- Work item
Beginning at the line that mentions "The width and height of the screenshot is (624, 637).", retype the rest of the records below exactly. Pictures are not part of the copy.

- Information
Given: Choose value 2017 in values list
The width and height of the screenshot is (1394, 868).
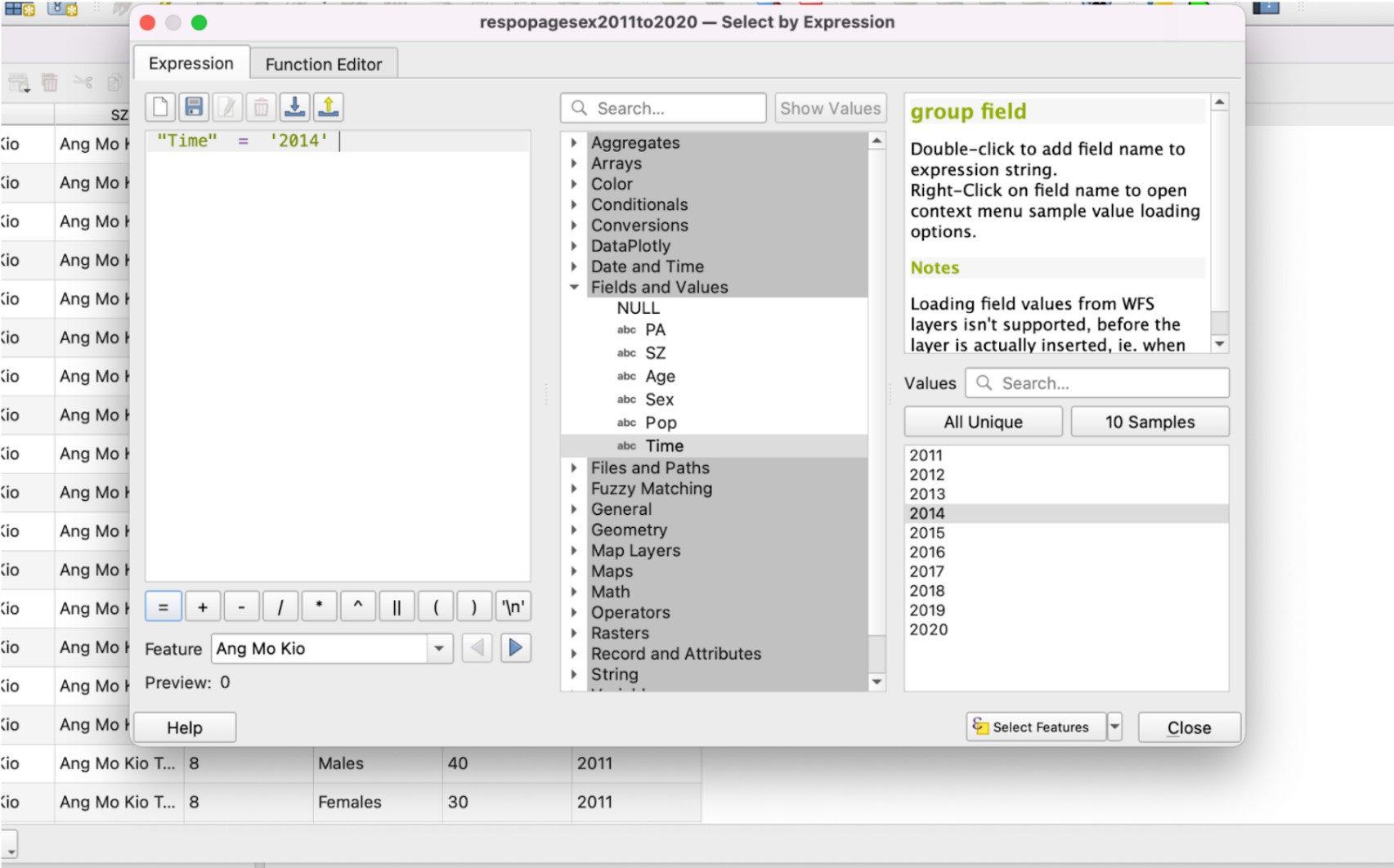Looking at the screenshot, I should 926,571.
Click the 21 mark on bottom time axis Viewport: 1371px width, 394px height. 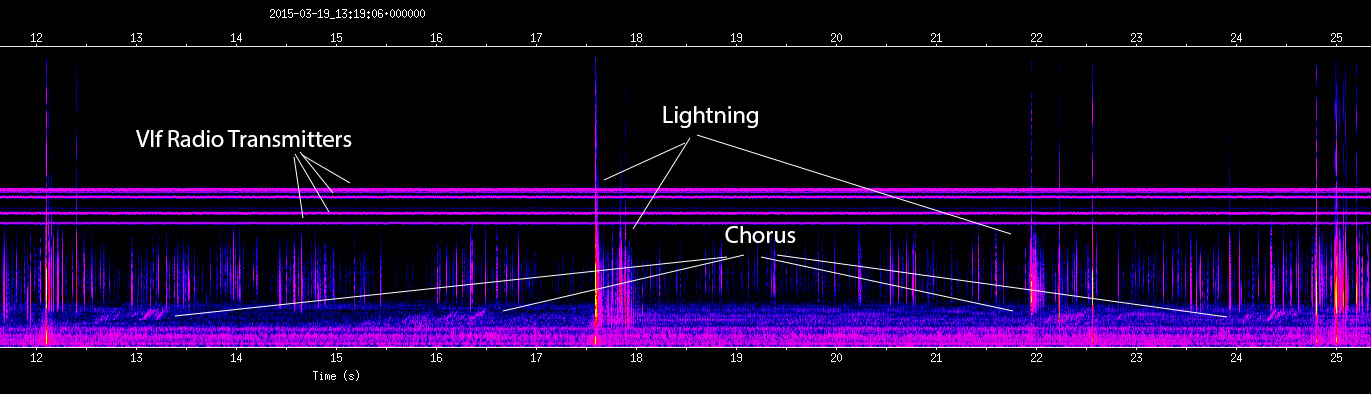click(937, 357)
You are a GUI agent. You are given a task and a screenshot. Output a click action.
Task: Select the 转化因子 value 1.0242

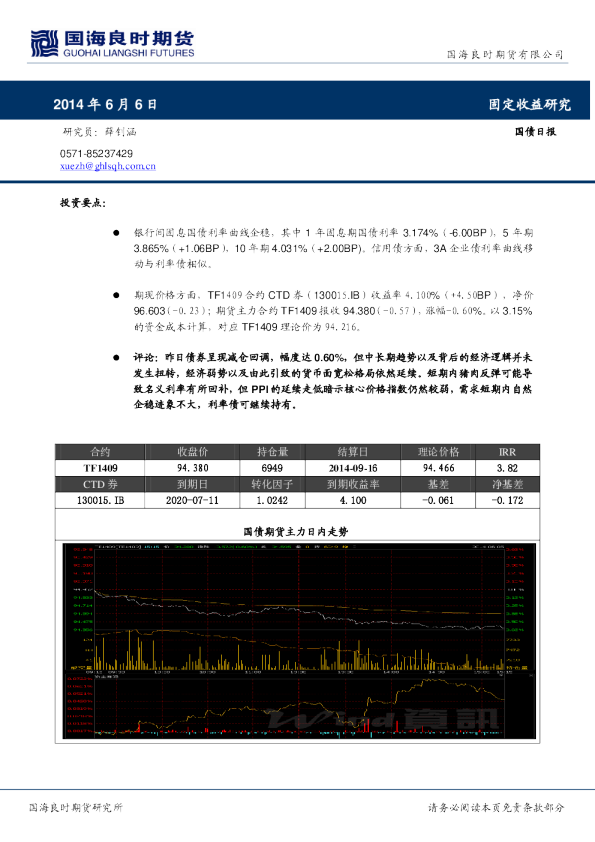[x=272, y=500]
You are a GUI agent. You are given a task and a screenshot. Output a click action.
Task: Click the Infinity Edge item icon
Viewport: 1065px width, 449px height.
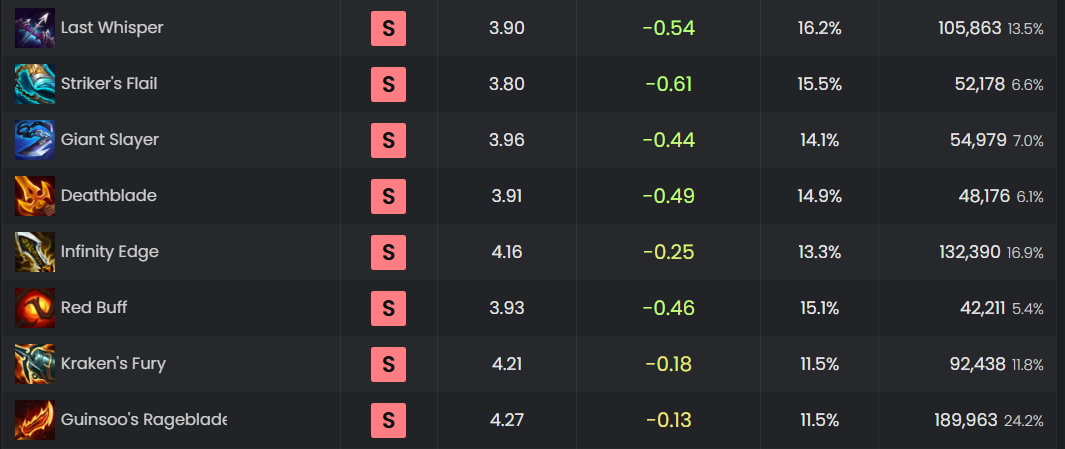pos(34,252)
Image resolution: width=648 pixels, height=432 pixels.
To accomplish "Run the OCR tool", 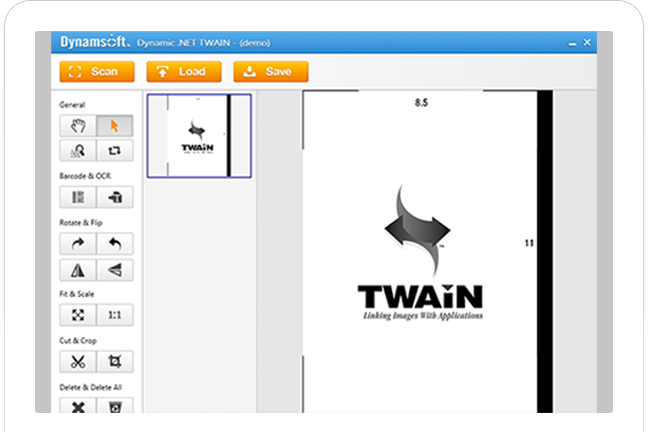I will [x=115, y=197].
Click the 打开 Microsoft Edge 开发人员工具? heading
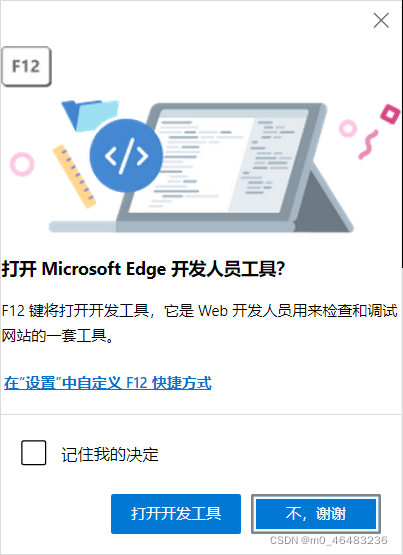This screenshot has height=555, width=403. point(143,269)
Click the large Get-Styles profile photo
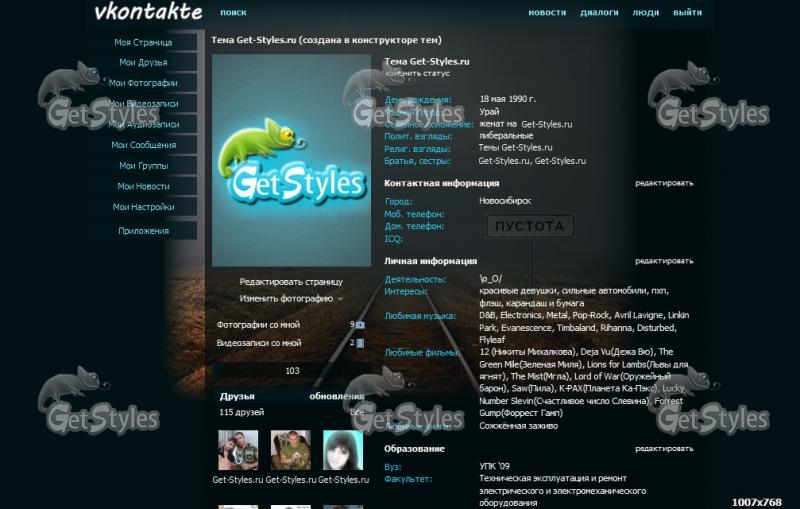The height and width of the screenshot is (509, 800). point(291,160)
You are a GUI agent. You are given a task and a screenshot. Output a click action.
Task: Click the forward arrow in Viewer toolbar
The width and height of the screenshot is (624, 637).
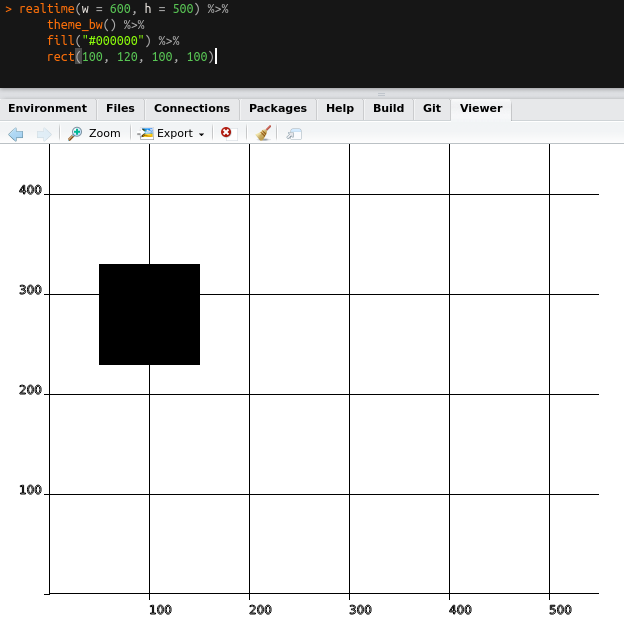click(43, 133)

- Worked solution
The width and height of the screenshot is (624, 637).
click(43, 133)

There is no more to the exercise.